Le tissu adipeux, lieu de stockage de polluants cancérogènes
Les perturbateurs endocriniens sont mis en cause dans le cancer de la prostate. Stockés au niveau des graisses, ils pourraient agir en étant progressivement libérés
Quiconque oserait aujourd’hui mettre en doute l’existence de liens entre perturbateurs endocriniens (PE) – ces substances chimiques qui interagissent avec nos hormones – et cancers, serait contredit par des faits indiscutables. Les plus marquants concernent le cancer de la prostate. Une maladie dont on s’est aperçu il y a quelques années qu’elle était particulièrement fréquente aux Antilles françaises. Des territoires par ailleurs largement contaminés par un pesticide utilisé pour tuer le charançon du bananier, le chlordécone, classé cancérogène possible dès 1979 par l’OMS (et interdit en 1993). Simple coïncidence ? Pas vraiment, comme l’explique le Pr Nicolas Chevalier, endocrinologue au CHU de Nice (1). « En 2010, une étude a montré que le chlordécone – qui est un perturbateur endocrinien – est associé à une hausse significative du risque de cancer de la prostate. Et, plus récemment, en mars dernier, de nouvelles recherches menées par les mêmes scientifiques concluaient que l’exposition au chlordécone peut multiplier jusqu’à trois fois le risque de récidive du cancer de la prostate. » Cela fait plusieurs années que le Pr Chevalier étudie les effets délétères sur la santé des perturbateurs endocriniens. Et sa synthèse fait froid dans le dos. « On pense qu’ils participent à l’initiation d’un grand nombre de cancers, dits “hormonodépendants” : cancers de la thyroïde, de la prostate, du sein, de l’ovaire, du côlon ou encore du testicule. »

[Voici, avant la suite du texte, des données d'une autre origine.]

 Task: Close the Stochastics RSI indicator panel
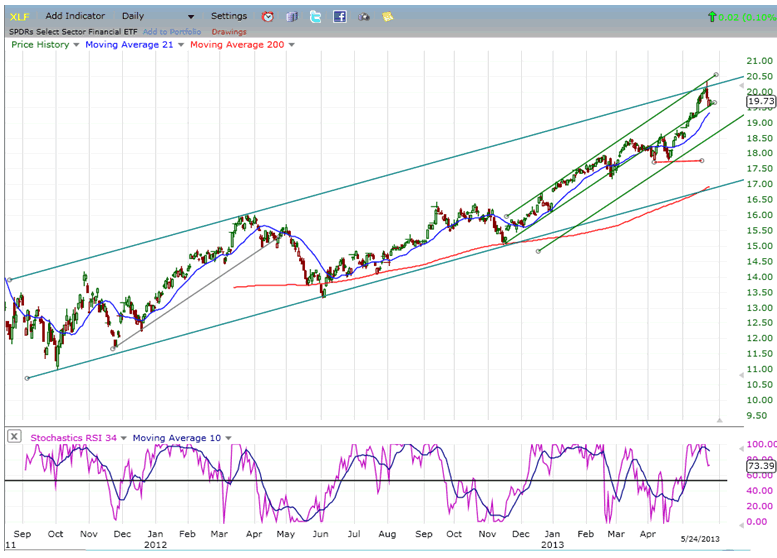pos(15,437)
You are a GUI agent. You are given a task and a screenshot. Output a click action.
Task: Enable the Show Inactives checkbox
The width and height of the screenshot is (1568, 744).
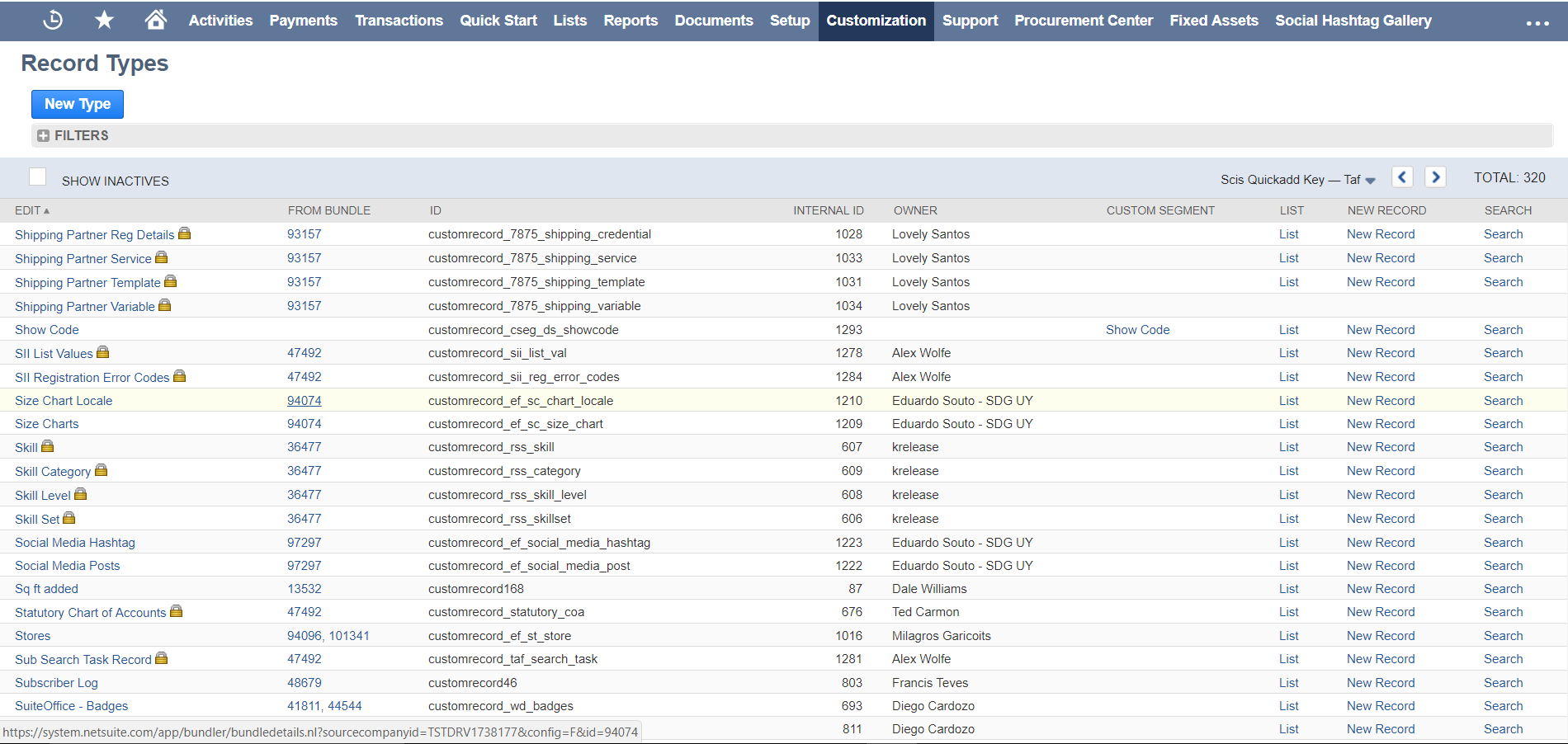pyautogui.click(x=38, y=176)
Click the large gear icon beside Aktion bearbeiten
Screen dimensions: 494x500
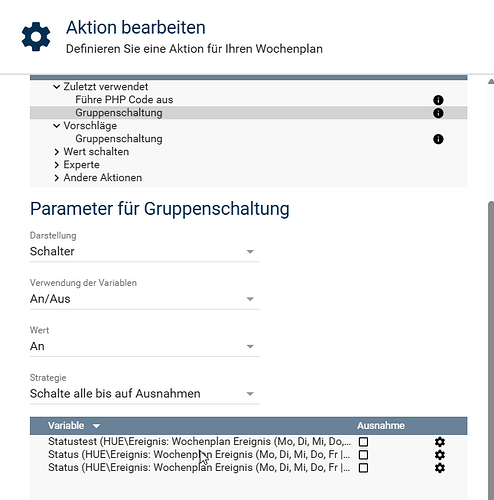pos(36,37)
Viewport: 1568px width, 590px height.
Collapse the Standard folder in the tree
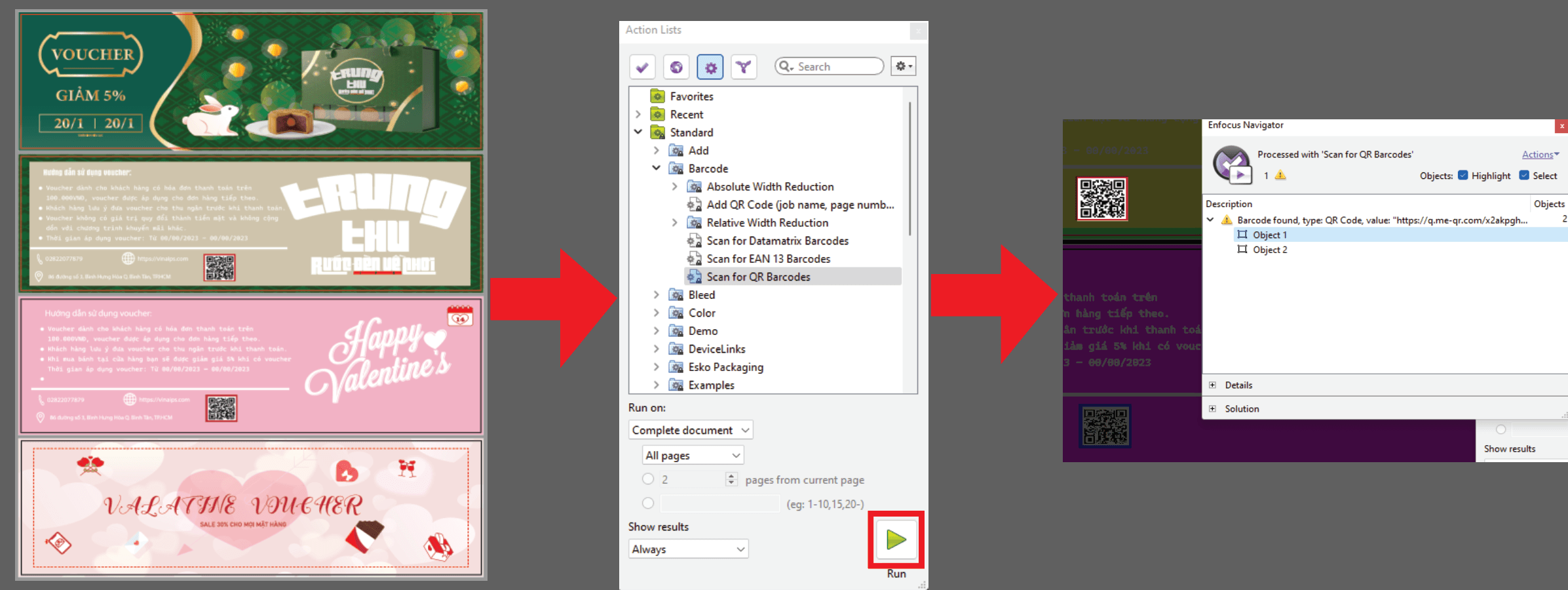click(x=639, y=131)
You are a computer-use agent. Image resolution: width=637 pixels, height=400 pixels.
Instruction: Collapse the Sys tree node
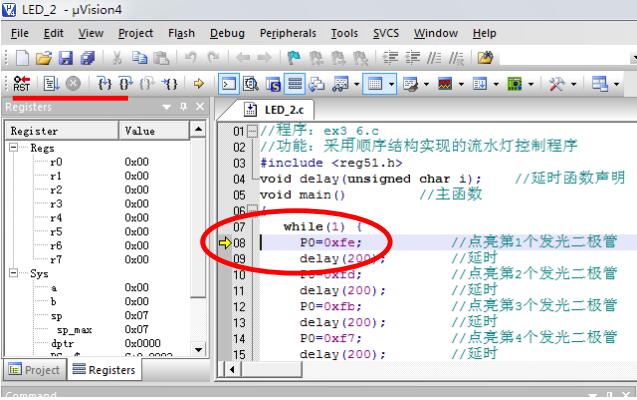[13, 272]
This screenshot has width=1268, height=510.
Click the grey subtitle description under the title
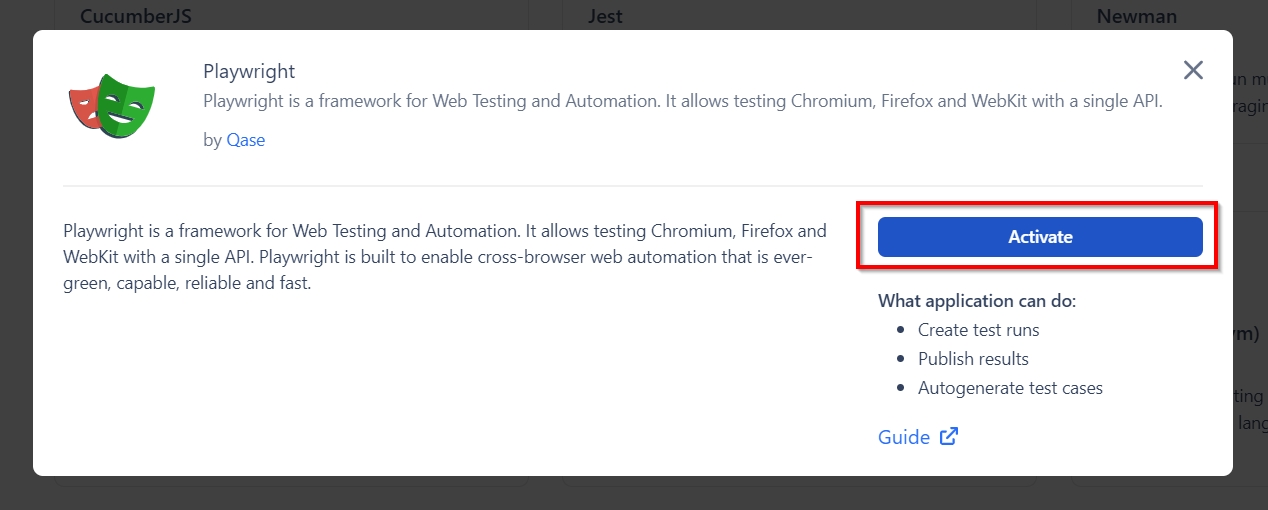pyautogui.click(x=682, y=102)
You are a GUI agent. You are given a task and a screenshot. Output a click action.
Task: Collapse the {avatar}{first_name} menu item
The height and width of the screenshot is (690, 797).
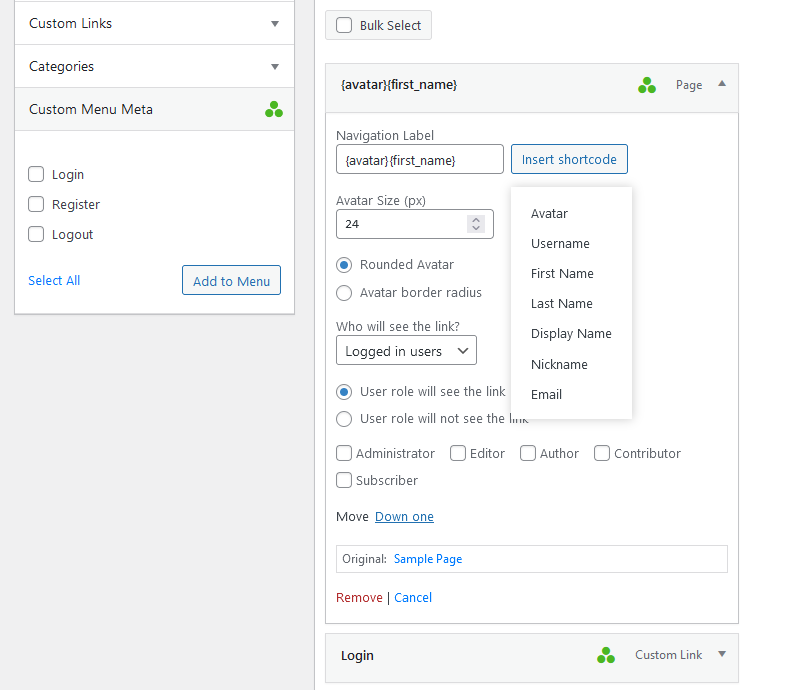point(722,85)
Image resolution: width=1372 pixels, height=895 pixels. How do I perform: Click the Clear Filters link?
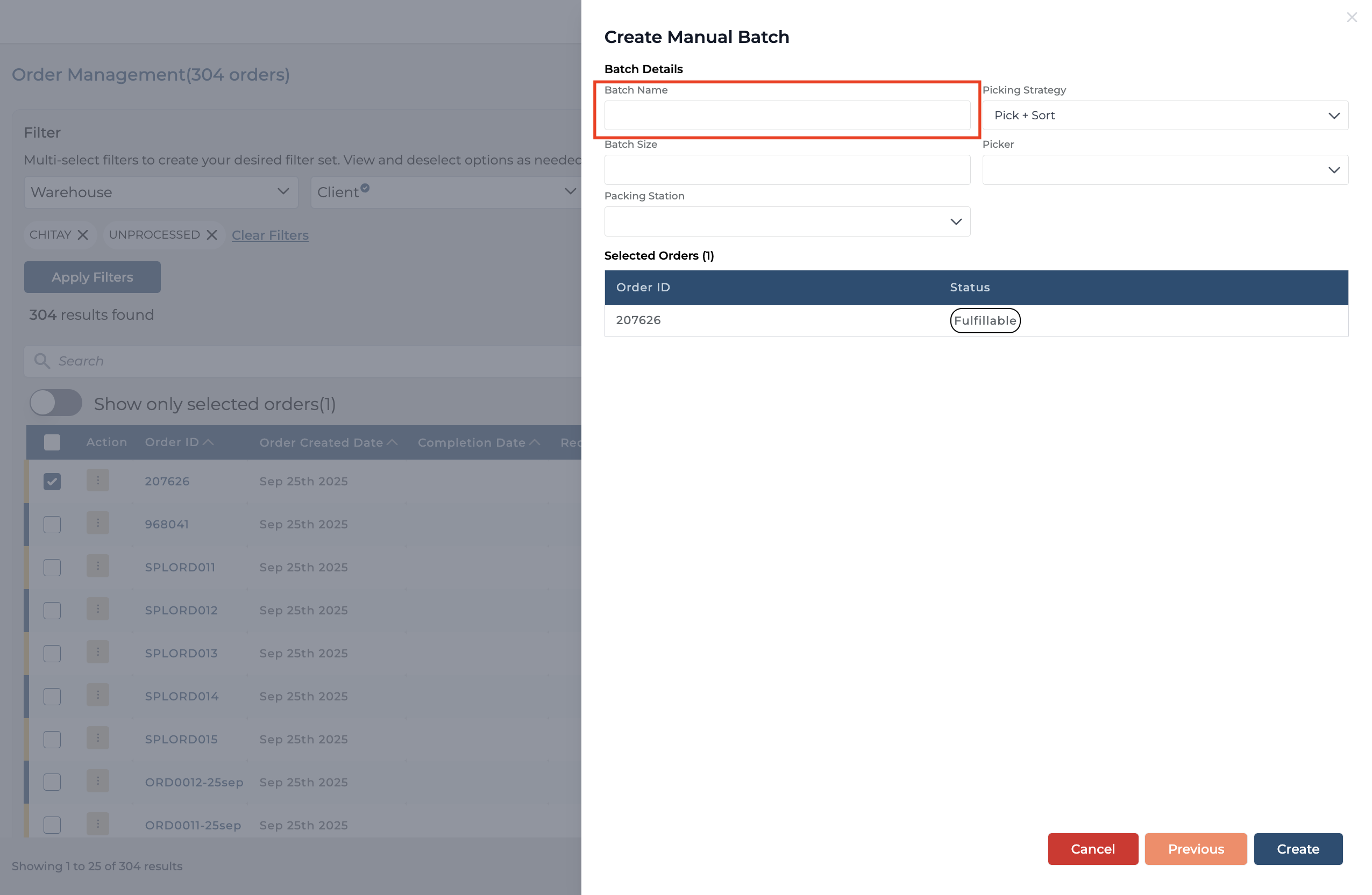pyautogui.click(x=270, y=235)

Action directe sur les cellules de la prostate
Aujourd’hui, avec le Dr Hinault, au sein de l’équipe de scientifiques du C3M (Centre méditerranéen de médecine moléculaire) à Nice dirigée par le Dr Frédéric Bost, il tente de répondre à une question grave : « Est-ce que les perturbateurs endocriniens ont un effet sur l’agressivité du cancer de la prostate ? » Plus précisément, sont-ils capables de stimuler la croissance des cellules tumorales, l’envahissement local et la formation de métastases ? Des questions qui s’appuient sur un certain nombre d’observations : « Les cancers de la prostate liés au chlordécone touchent des hommes plus jeunes (60 ans en moyenne contre 70 ans) ; ce sont aussi des cancers plus agressifs et qui récidivent plus fréquemment », résume le Pr Chevalier. Autre élément à prendre en considération : certains perturbateurs endocriniens, comme les Polluants organiques persistants (POP, dont fait partie le chlordécone), sont lipophiles : en clair, ils s’accumulent dans nos graisses et sont progressivement libérés dans l’organisme. «Sachant que la prostate est entourée de graisses, nous souhaitons étudier leur capacité de stockage de différents polluants organiques et, le cas échéant, analyser la cinétique de libération. » Une fois libérés, ces produits pourraient agir directement sur les cellules de la prostate, dont on sait déjà qu’elles sont très sensibles aux hormones. Pour mener ces études, les médecins et chercheurs niçois devront travailler sur des modèles d’organes reproduisant
les interactions entre la graisse (les adipocytes) et les cellules de la prostate. Un travail qui s’annonce long et difficile, mais dont il ne faut pas attendre les conclusions pour essayer autant que possible de se mettre à l’abri des polluants organiques. 1. Il donnait le mois dernier à Nice une conférence sur le thème « Perturbateurs endocriniens et cancer de la prostate » dans le cadre du Symposium translationnel sur le cancer de la prostate, coorganisé par les Drs Frédéric Bost et Damien Ambrosetti à l’occasion de Movember.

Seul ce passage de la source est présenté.